Goat Canyon Trestle.
Goat Canyon Trestle. Foto: Instagram @trevorcostelloe

En una zona inhóspita del sur de California, dentro del condado de San Diego, se levanta una de las obras ferroviarias más impactantes jamás construidas en madera. Se trata del Goat Canyon Trestle, una estructura monumental que todavía hoy sorprende por su tamaño, su técnica constructiva y su capacidad de resistencia en un entorno extremo.

Con 229 metros de extensión y más de 60 metros de altura, este puente ostenta el récord de ser el viaducto ferroviario de madera más grande del planeta y se convirtió en un símbolo de la ingeniería civil de comienzos del siglo XX en el oeste estadounidense.

Goat Canyon Trestle, una estructura monumental que sorprende por su tamaño. Foto: Instagram @itnewz

La historia del Goat Canyon Trestle

La historia de esta monumental obra está íntimamente ligada a la necesidad de mantener operativo un tramo clave del ferrocarril que atravesaba el desierto californiano.

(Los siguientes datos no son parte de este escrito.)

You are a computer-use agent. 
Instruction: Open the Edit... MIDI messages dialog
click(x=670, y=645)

Antes de su construcción, los trenes circulaban por la zona mediante un complejo entramado de túneles excavados en la montaña. Sin embargo, el 15 de marzo de 1932, un fuerte terremoto provocó el colapso total del Túnel 15, dejando inutilizado el paso.

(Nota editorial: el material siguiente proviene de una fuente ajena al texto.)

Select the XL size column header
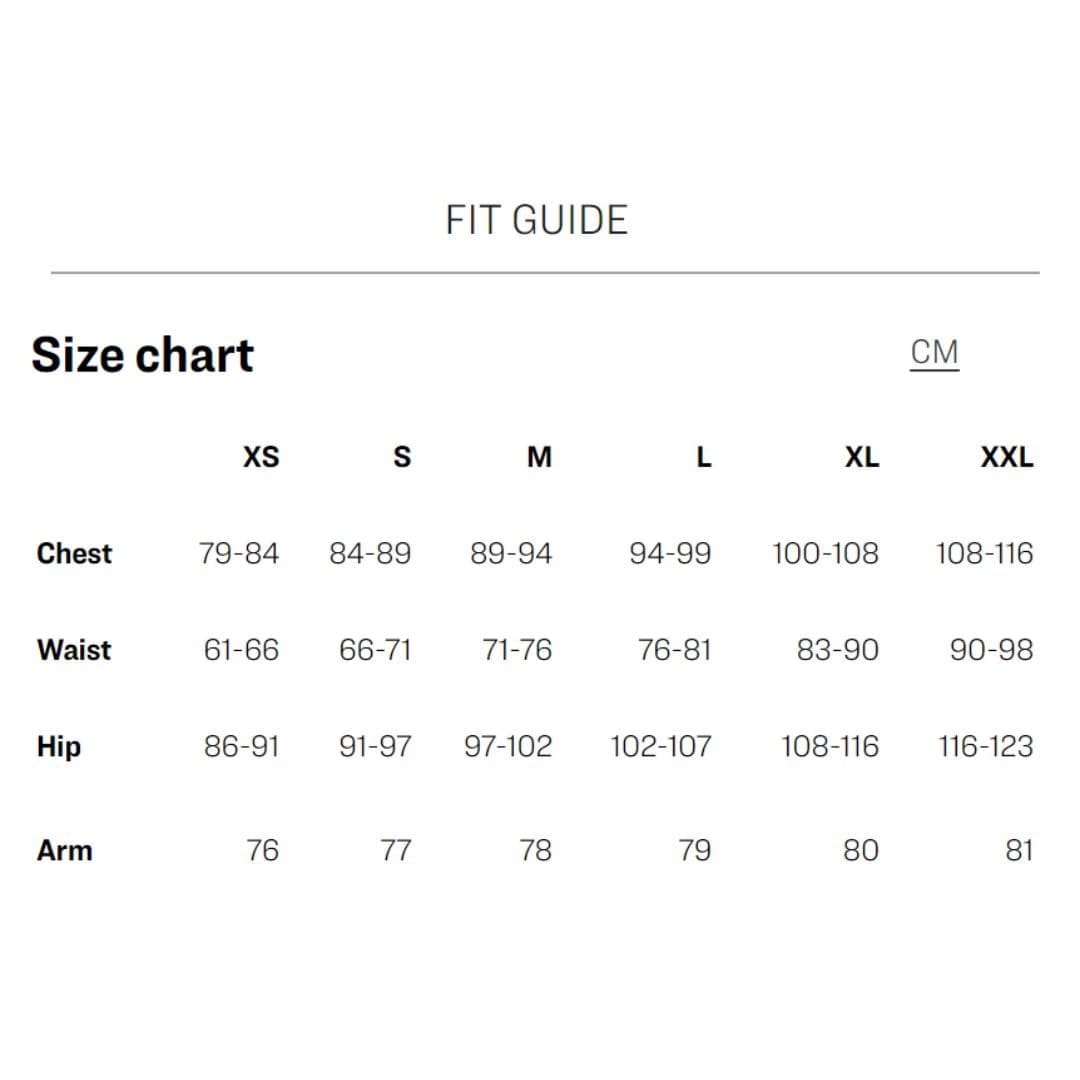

Ante la imposibilidad de reconstruir el túnel y la urgencia de restablecer la conexión ferroviaria, los ingenieros optaron por una solución audaz: levantar un puente elevado capaz de soportar el peso de las formaciones y las duras condiciones climáticas del desierto. La obra comenzó ese mismo año y, en un notable logro técnico para la época, se completó en 1933, permitiendo reanudar rápidamente el transporte de carga y pasajeros.

Una obra sin clavos y con ingeniería innovadora

Uno de los aspectos más singulares del Goat Canyon Trestle es su sistema constructivo. A pesar de su enorme tamaño, no se utilizó ni un solo clavo en su armado. La estructura fue ensamblada mediante vigas de madera unidas con pernos y encastres especiales, una técnica que aportaba flexibilidad y ayudaba a absorber las vibraciones provocadas por el paso de los trenes.

Goat Canyon Trestle, una estructura monumental que sorprende por su tamaño. Foto: Instagram @itnewz

Este diseño demostró ser mucho más eficaz de lo esperado. Durante casi veinte años, el puente funcionó sin inconvenientes, desafiando los prejuicios sobre la durabilidad de la madera en un clima tan seco y extremo como el del desierto.

Del abandono al atractivo histórico

A partir de 1951, la línea ferroviaria comenzó a perder relevancia. El aumento de los costos de mantenimiento y la competencia de otros medios de transporte marcaron el inicio de su declive. Con el tiempo, el tráfico ferroviario cesó y la estructura quedó fuera de servicio.

Hoy, el Goat Canyon Trestle ya no recibe trenes, pero lejos de caer en el olvido, se transformó en un sitio de interés para senderistas, aventureros y amantes de la historia industrial. Ubicado en el impresionante paisaje de Carrizo Gorge, el puente sigue imponiéndose como una postal única del ingenio humano frente a la naturaleza.

Goat Canyon Trestle, una estructura monumental que sorprende por su tamaño. Foto: Instagram @itnewz

Datos técnicos y curiosidades del puente

  • Curvatura adaptada al terreno: el puente no es recto; presenta una curva de 14 grados que acompaña la forma natural del cañón.
  • Preparado para el clima extremo: la madera fue tratada para resistir grandes amplitudes térmicas.
  • Valor patrimonial: diversas organizaciones impulsan su preservación por su importancia histórica.
  • Acceso complejo: llegar al lugar requiere caminatas largas y exigentes, debido a su ubicación remota.
  • Prevención de incendios: en su época activa, contaba con barriles de agua distribuidos estratégicamente para reducir riesgos.